Jadi. Dan tidak langsung saya kirim. Merasa tak sempat karena pikiran saya
hanya menulis, menulis, dan menulis (Sok rajin :p).
Baca juga :
Menyusun Pointer dalam Menulis Cerpen Anak
Sampai hari
ke 11, semuanya berjalan lancar. Saya pun sudah menyelesaikan cerpen untuk
audisi naskah di BaW. Saya kirimkan cerpen untuk audisi itu saja karena deadline sudah di depan mata. Sementara
cerpen-cerpen lain tetap di folder.
Tapi,
program itu terhenti di hari ke 11. Ada satu kejadian yang membuat saya dan
suami harus bolak balik ke Balikpapan. Jarak Balikpapan dari tempat saya
tinggal 90 km, kurang lebih 2 jam perjalanan. Seharusnya sih tidak membuat saya
berhenti dari program tersebut, tapi itulah, kemalasan mulai muncul dan saya
menjadikan bolak balik ke Balikpapan itu sebagai dalih untuk menghentikan
program itu.
Yup. Program
itu terhenti. Di akhir Januari dan di awal Februari, saya mengedit satu-satu
cerpen yang saya tulis dan mengirimkannya ke beberapa media termasuk majalah
Bobo. Mulai bulan September, cerpen-cerpen yang saya kirimkan tersebut mulai
dimuat satu per satu. Alhamdulillah :-)
Melompat ke
tahun 2016. Sekitar bulan Maret atau April atau Mei (kok lupa ya) saya kembali
menjalani episode ke sekian LDM dengan suami. Entah kenapa, saat itu rasanya
beraaaaat sekali. Saat diantar suami ke bandara, rasanya saya butuh pasokan
oksigen. Sesaaak sekali untuk bernapas. Pengin mewek aja tapi malu karena di
tempat umum.
Saya dan
suami pun saling menguatkan. Suami bilang, sibukkan diri saja. Terus menulis.
Ia menantang saya untuk menulis cerpen minimal satu dalam seminggu. Setoran
setiap sabtu ke suami. Saya menyanggupi.
Sabtu
pertama, saya tergopoh-gopoh setor cerpen ke suami. Sabtu kedua, saya mulai
antisipasi walau tetap sih menulisnya jum'at malam. Sabtu ketiga saya tidak
ingin ketetaran lagi, sebelum sabtu saya menyiapkan amunisi. Mencari ide,
menuliskannya dalam bentuk pointer, kemudian mengeksekusinya menjadi cerpen.
Lama-lama
saya keasyikan sendiri. Kemudian ada saja setiap hari cerpen yang saya tulis.

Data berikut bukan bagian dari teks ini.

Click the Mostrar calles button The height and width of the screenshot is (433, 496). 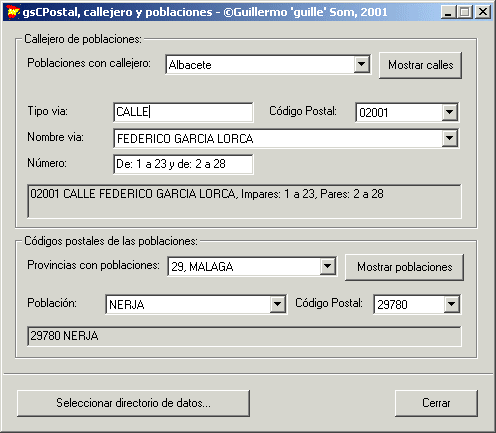click(420, 65)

Melihat hal tersebut, saya pun mencanangkan kembali setiap hari menulis cerpen
anak. Kali itu 30 hari saja.
Tapi
semuanya buyar hanya dalam beberapa hari. Waktu LDM saya berakhir untuk
sementara, saya bertemu suami lagi dan saya membiarkan program menulis setiap
hari itu terbengkalai. Setoran cerpen setiap sabtu pun berakhir begitu saja.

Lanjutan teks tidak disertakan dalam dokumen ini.